From: Nelson Chu <nelson@rivosinc.com>
To: Jan Beulich <jbeulich@suse.com>
Cc: Binutils <binutils@sourceware.org>,
Palmer Dabbelt <palmer@dabbelt.com>,
Andrew Waterman <andrew@sifive.com>,
Jim Wilson <jim.wilson.gcc@gmail.com>
Subject: Re: [PATCH 2/2] RISC-V: adjust logic to avoid register name symbols
Date: Wed, 15 Mar 2023 18:07:54 +0800 [thread overview]
Message-ID: <CAPpQWtA3xQtOZS6n9dMAWMhCzuFh_2gZ5q8gLkZoh31dxD5qvw@mail.gmail.com> (raw)
In-Reply-To: <574b6c36-7e00-ea69-0fdf-6c41d425b771@suse.com>
My regression schedule was a bit full lately, so I just finished
running for this patch now. Everything looks good when running the
gcc/binutils regression with this patch in riscv-gnu-toolchain, the
errors mentioned last time should be all resolved perfectly, so LGTM.

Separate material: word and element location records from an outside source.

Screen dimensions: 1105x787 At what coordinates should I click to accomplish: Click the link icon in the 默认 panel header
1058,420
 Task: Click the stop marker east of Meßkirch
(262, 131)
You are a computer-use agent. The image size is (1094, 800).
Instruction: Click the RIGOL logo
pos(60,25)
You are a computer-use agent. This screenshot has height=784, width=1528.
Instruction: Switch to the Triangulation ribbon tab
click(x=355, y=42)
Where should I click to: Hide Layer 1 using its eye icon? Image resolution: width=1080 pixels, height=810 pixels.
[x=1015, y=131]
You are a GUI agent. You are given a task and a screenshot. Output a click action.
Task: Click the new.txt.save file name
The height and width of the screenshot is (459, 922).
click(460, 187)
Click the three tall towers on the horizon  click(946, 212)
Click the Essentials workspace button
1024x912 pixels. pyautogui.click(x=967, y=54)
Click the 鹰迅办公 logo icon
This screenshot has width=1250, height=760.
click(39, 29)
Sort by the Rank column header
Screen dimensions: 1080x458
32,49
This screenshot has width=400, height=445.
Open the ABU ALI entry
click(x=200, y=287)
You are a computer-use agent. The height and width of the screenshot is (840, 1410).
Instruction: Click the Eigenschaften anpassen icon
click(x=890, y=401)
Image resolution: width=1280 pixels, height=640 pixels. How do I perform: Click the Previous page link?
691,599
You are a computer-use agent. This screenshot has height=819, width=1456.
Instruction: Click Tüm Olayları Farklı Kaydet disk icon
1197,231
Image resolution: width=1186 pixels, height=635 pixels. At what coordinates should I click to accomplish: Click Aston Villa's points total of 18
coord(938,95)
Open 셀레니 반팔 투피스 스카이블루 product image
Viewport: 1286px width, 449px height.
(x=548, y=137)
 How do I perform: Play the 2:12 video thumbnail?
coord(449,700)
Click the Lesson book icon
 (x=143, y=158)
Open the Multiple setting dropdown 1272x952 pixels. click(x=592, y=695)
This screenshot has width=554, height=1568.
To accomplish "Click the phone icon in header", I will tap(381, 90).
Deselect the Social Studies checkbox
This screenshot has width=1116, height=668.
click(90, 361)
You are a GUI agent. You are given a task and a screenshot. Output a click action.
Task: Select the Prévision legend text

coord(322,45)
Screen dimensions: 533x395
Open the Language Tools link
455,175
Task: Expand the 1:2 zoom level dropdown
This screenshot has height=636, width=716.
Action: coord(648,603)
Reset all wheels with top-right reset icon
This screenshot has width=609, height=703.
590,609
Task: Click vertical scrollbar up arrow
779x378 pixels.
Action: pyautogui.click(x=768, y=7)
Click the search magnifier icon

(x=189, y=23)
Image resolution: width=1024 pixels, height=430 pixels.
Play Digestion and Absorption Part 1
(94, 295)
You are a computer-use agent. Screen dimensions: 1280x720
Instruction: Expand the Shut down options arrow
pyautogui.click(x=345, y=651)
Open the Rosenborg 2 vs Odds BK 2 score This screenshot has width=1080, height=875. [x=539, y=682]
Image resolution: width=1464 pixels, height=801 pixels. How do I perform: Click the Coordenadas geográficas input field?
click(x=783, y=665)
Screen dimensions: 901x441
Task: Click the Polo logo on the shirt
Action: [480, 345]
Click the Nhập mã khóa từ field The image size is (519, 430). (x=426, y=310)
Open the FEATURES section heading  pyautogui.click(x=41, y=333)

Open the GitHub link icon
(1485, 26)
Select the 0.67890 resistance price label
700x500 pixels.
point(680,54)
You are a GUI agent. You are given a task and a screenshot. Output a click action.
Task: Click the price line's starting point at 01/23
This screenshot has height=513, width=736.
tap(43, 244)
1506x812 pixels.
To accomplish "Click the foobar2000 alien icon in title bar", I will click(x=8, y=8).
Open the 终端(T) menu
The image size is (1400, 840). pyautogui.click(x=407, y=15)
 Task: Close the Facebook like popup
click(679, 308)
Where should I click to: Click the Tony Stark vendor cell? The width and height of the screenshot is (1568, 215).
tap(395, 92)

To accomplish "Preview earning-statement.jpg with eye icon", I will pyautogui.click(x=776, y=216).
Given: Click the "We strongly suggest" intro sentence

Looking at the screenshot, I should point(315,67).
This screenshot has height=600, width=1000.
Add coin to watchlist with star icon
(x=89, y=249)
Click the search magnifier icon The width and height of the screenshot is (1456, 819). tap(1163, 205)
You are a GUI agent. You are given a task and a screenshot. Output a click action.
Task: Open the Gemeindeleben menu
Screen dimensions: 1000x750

Thanks for continuing to fix this issue.
Nelson
On Fri, Mar 3, 2023 at 9:53 PM Jan Beulich <jbeulich@suse.com> wrote:
>
> On 16.02.2023 10:36, Nelson Chu wrote:
> > Yeah the logs are too big, so not sure where can be uploaded these
> > kind of huge files. However, we should get the same result if we just
> > run the gcc upstream testsuites. Seems many errors but a quick
> > review, most of them are,
> >
> > *Assembler messages:
> > *Error: register value used as expression
> > ...
>
> Below the tentative updated patch. I haven't got around to seeing
> whether I can sensibly run gcc's testsuite yet, though. My past
> experience with doing so for cross builds was quite poor (but that
> has been quite a while back) ...
>
> Attached also the corresponding extended testcase (subject of patch 1
> of the series), which I expect is good to have in any event.
>
> Jan
>
> RISC-V: adjust logic to avoid register name symbols
>
> Special casing GPR names in my_getSmallExpression() leads to a number of
> inconsistencies. Generalize this by utilizing the md_parse_name() hook,
> limited to when instruction operands are being parsed (really: probed).
> Then both the GPR lookup there and the yet more ad hoc workaround for
> PR/gas 29940 can be removed (including its extension needed for making
> the compressed form JAL work again).
> ---
> When a floating point extension (but not [hfdq]inx) is enabled, floating
> point registers would perhaps better be recognized by riscv_parse_name()
> as well. Same for vector registers and likely also CSRs. Otherwise
> inconsistent behavior may (continue to) result when equates come into
> play, afaict.
>
> Considering equates, the new behavior isn't the only sensible one: We
> could also omit the symbol_find() call, thus never honoring equates.
> Then, however, even with the "i" insn suffix (or sometimes infix)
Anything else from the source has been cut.